When comparing patients’ available background data, the median age and performance status were similar to those of the TROPIC and PROSELICA trials. The duration of hormonal use and hemoglobin level were similar to those of the TROPIC trial. However, this study included a slightly lower proportion of patients with progression within 6 months of docetaxel treatment than the proportion in the TROPIC and the PROSELICA trials (82%, 89%, and 86%, respectively). In addition, the median PSA level in our study was lower than those in the TROPIC and PROSELICA trials (59 ng/mL, 135 ng/mL, and 159 ng/mL, respectively). On the other hand, patients included in this study had a higher median alkaline phosphatase (288 IU/L vs 145 IU/L), measurable disease rate (70% vs 54%), and a slightly higher visceral disease rate (27% vs 25%) than those in the TROPIC trial. These differences, the small number of patients included, and the heterogeneity of the population could explain the differences in median OS. Moreover, mCRPC is a heterogeneous disease, and ethnic differences have been described (18), (19).
Although the Halabi model has proven useful using patient data from trials, it is a relatively complex nomogram that requires the use of nine parameters, which makes it impractical. This and the small number of patients undergoing second-line post-docetaxel treatment may be the reasons why the Halabi nomogram has not been widely used and validated.
The major limitation of this study was the small number of patients. In addition, the retrospective design could lead to bias. Although no distinction was made between death by disease and death by other causes, the low median OS of the cohort decreased the risk of bias. However, our study has provided external validation of a prognostic risk model in post-docetaxel patients with mCRPC receiving cabazitaxel. This was confirmed by the AUC in our cohort, similar to the validation of the model using data from the TROPIC and SPARC trials.
The two-risk stratification version but not the three-risk group analysis confirmed the ability of the model to prognosticate survival. These results support the value of the Halabi nomogram in men receiving post-docetaxel second-line chemotherapy for mCRPC.
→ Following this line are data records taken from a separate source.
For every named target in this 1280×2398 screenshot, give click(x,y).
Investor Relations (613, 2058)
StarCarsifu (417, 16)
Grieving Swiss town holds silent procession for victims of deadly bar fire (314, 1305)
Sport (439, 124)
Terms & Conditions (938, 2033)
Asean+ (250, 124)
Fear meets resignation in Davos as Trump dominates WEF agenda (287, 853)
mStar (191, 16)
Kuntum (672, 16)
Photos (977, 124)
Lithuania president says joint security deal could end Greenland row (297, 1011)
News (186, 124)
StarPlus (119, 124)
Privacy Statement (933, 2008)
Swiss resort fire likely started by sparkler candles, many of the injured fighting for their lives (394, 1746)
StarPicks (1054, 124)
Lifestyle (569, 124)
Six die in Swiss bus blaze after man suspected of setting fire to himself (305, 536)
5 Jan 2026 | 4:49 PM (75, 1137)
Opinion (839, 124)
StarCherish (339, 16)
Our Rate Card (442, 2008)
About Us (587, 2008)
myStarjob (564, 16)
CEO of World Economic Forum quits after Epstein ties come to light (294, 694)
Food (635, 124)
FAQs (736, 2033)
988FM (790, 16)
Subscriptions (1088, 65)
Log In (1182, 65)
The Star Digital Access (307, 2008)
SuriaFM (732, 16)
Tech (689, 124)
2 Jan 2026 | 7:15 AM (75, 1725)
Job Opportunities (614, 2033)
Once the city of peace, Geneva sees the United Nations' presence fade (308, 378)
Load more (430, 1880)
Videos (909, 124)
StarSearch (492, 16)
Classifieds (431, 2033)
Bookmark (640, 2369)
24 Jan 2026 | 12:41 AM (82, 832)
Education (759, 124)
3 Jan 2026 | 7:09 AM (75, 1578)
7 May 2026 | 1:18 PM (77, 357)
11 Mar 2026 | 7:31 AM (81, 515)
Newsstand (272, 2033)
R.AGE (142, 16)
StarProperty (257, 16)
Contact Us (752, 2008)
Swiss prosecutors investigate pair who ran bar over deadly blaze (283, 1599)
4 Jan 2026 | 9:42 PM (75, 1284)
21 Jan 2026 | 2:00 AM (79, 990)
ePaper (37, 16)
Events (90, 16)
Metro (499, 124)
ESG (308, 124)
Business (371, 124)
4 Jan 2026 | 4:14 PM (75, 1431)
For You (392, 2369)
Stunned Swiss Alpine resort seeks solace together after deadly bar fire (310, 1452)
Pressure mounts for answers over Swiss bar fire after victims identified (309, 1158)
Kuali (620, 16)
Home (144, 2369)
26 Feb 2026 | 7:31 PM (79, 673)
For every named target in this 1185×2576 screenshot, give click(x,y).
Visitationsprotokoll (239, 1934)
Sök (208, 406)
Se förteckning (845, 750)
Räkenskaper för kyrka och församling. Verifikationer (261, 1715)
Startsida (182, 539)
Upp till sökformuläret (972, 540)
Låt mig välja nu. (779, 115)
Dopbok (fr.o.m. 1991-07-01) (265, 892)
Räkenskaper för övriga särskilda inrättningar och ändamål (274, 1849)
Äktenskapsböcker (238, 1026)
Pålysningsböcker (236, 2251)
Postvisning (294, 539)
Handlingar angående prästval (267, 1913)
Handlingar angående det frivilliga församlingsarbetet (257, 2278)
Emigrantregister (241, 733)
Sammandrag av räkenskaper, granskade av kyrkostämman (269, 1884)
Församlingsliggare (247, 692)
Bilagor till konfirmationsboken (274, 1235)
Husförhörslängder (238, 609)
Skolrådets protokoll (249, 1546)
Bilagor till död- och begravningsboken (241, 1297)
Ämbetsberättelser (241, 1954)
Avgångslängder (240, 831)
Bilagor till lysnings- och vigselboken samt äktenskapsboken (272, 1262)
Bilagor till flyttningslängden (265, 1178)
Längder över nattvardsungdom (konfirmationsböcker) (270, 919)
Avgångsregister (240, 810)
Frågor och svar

We would like to acknowledge the contributions of the following collaborators: Akito Yamaguchi at Harasanshin Hospital (Fukuoka), Takashi Dejima at Kyushu Central Hospital (Fukuoka), Satoshi Otsubo at Kitakyushu Municipal Medical Center (Kitakyushu), Akio Tsutsui at JCHO Kyushu Hospital (Kitakyushu), and Yoshifumi Hori at Miyazaki Prefectural Miyazaki Hospital (Miyazaki).
LB and MS participated in the design of the study and drafting of the manuscript and were responsible for completing the study. MS, MN, TT, NS, SH, TY, MH, KK, and ME were responsible for the clinical work of the study and recording of data. LB and MS reviewed the manuscript. All authors read and approved the final draft.
Approval code issued by the institutional review board number 2019-230 by Kyushu University.
Informed consent was obtained from all individual participants included in the study.